Du germanium au silicium, du cobalt au tantale : comment le continent africain peut dépasser le simple rôle d’extracteur minier pour intégrer la chaîne technologique mondiale.
I. Les Semi-conducteurs : Nerf de la Guerre Technologique et Géopolitique
Les semi-conducteurs constituent l’épine dorsale de l’économie moderne. Des puces électroniques les plus simples présentes dans l’électroménager aux puces de dernière génération indispensables à l’intelligence artificielle, au secteur automobile, aux télécommunications et aux systèmes de défense, leur maîtrise dicte la souveraineté des nations.
La confrontation technologique majeure entre les États-Unis, la Chine, Taïwan et l’Europe a mis en lumière l’extrême vulnérabilité des chaînes d’approvisionnement mondiales.
Face aux pénuries et aux restrictions d’exportation imposées par les grandes puissances, la question du positionnement du continent africain ne relève plus du luxe stratégique, mais d’une impérieuse nécessité industrielle.
II. L’Afrique, Réservoir Incontournable de Matières Premières Critiques
Si l’Afrique n’abrite pas encore de gigafactories de fabrication de puces électroniques (comme TSMC ou Intel), elle détient la majorité des ressources minérales indispensables à leur fabrication.

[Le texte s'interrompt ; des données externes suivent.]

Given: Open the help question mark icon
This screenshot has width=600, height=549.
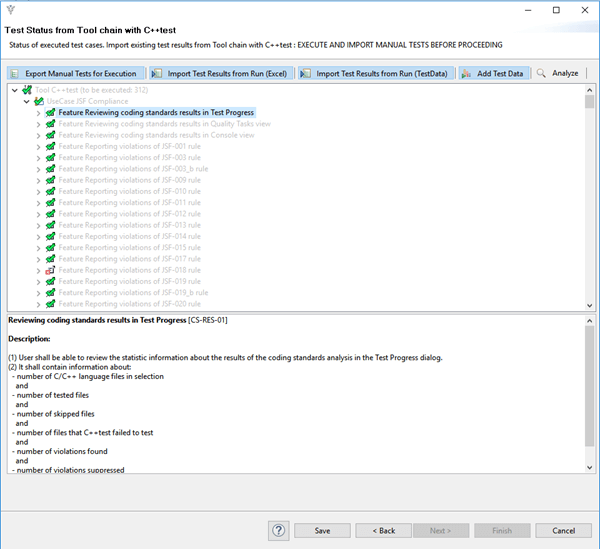Looking at the screenshot, I should (278, 530).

Les intrants stratégiques fournis par le continent comprennent :
- Le Cobalt et le Coltan (Tantale) : Extraits principalement en République Démocratique du Congo (RDC), indispensables pour les composants électroniques et le stockage d’énergie.

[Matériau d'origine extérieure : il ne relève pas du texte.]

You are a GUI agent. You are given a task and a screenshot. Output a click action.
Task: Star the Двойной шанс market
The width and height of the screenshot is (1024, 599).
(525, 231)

- Le Fluor et le Silicium industriel : Présents en Afrique du Nord et australe, essentiels pour le traitement de la matière première et la gravure des puces.
- Le Cuivre et l’Or de Grande Pureté : Éléments conducteurs majeurs indispensables pour les interconnexions au sein de l’architecture des circuits intégrés.
III. Remonter la Chaîne de Valeur : De l’Extraction au Packaging et au Design
Le piège historique de l’exportation brute menace à nouveau le continent dans le domaine technologique. Pour éviter de rester un simple fournisseur de sous-sol, plusieurs pays africains amorcent une stratégie d’industrialisation ciblée.

Les étapes clés de cette intégration technologique reposent sur :
- Le Design et la Conception de Circuits (Fabless) : La formation d’ingénieurs africains en microélectronique pour créer des puces adaptées aux besoins locaux (IoT agricole, paiement mobile, réseaux électriques intelligents).
- Les Unités d’Assemblage, de Test et de Packaging (ATP) : Une étape industrielle nécessitant moins de capitaux immenses que la gravure pure, mais créatrice de milliers d’emplois qualifiés (à l’instar des modèles développés en Asie du Sud-Est).
- Le Partenariat Public-Privé pour les Écoles d’Ingénieurs : La création de pôles d’excellence technologiques au Maroc, au Nigéria, en Égypte et en Afrique du Sud.
IV. Une Opportunité Historique de Souveraineté Numérique
L’Afrique dispose d’atouts majeurs pour devenir un acteur clé de la diversification des approvisionnements mondiaux en semi-conducteurs : une population jeune, des ressources minières stratégiques et une demande numérique interne en forte croissance. En imposant la transformation locale de ses minerais et en investissant dans la formation technique, le continent peut sécuriser son autonomie technologique à l’ère de l’intelligence artificielle.